Major League Baseball is celebrating the 12th anniversary of its live video streaming offering on Tuesday. But it will be baseball fans celebrating next season if the league’s online arm follows through on a promise to ease blackout restrictions on local games.
That’s the word from Bob Bowman, chief executive of Major League Baseball Advanced Media, who indicated in an Associated Press interview last week that blackout restrictions on streaming local games could be relaxed as early as the 2015 season. According to Bowman, MLB is making progress hashing out a deal with baseball clubs, TV channels and cable operators.
“Everyone’s trying to solve it,” Bowman said. “If our hands were 4 feet apart three or four years ago, they are now 6 inches apart,” Bowman said. “We’re moving in the right way. We continue to talk. The dialogue is professional.”
That’s welcome news to subscribers to MLB.TV, which offers live broadcasts of games through your computer, mobile device, gaming console, or set-top box. Currently, subscribers can watch nearly every baseball game through MLB.TV—except when it involves their local team. If you live in the San Francisco Bay Area, for example, you can’t watch Oakland Athletics games on MLB.TV—even if the A’s are playing in another city and the game isn’t even being broadcast on local television. That’s long been a sore spot for MLB.TV subscribers, and it’s one Bowman and Major League Baseball Advanced Media seem eager to address.
There are a couple of catches, though. To be able to access streams of local games, viewers will have to also subscribe to the regional sports TV network that carries them on cable or satellite. That means cord cutters will still be left out in the cold even if local games become available through MLB.TV.
Another wrinkle: the baseball analytics site Fangraphs says that the plan being hatched by MLB Advanced Media wouldn’t help fans who live in a team’s exclusive broadcast territory but don’t have access to games on a regional sports network. A fan in Las Vegas, for example, is blacked out from games involving the Los Angeles Dodgers, Los Angeles Angels, San Diego Padres, Oakland A’s, San Francisco Giants, and Arizona Diamondbacks; if lifting blackouts requires a subscription to those teams’ regional sports networks, the restrictions would seemingly remain in place for that poor fan in Vegas.

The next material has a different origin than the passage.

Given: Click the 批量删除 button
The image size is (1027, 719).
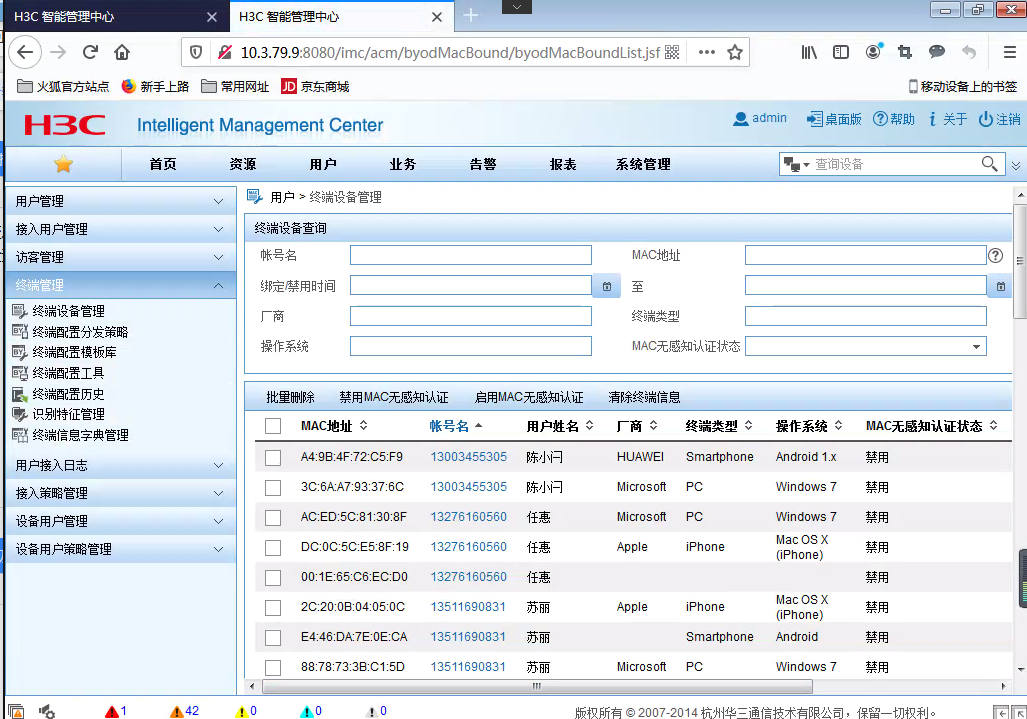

That said, MLB Advanced Media has slowly been chipping away at blackout rules. The All-Star Game was streamed live on MLB.TV for the first time this summer, and subscribers will also be able to watch live World Series games as well as some playoff games this fall. And MLB.TV axed the much-loathed national broadcast window for Saturday games, meaning you’re not restricted to only watching the game airing on your local Fox affiliate.
As for MLB.TV’s 12th anniversary, it was August 26, 2002, when MLB.TV showed a live stream of a New York Yankees-Texas Rangers game in a postage-stamp sized media player. To mark the occasion, MLB.TV subscriptions are available for $12 until 11:59 p.m. ET Tuesday.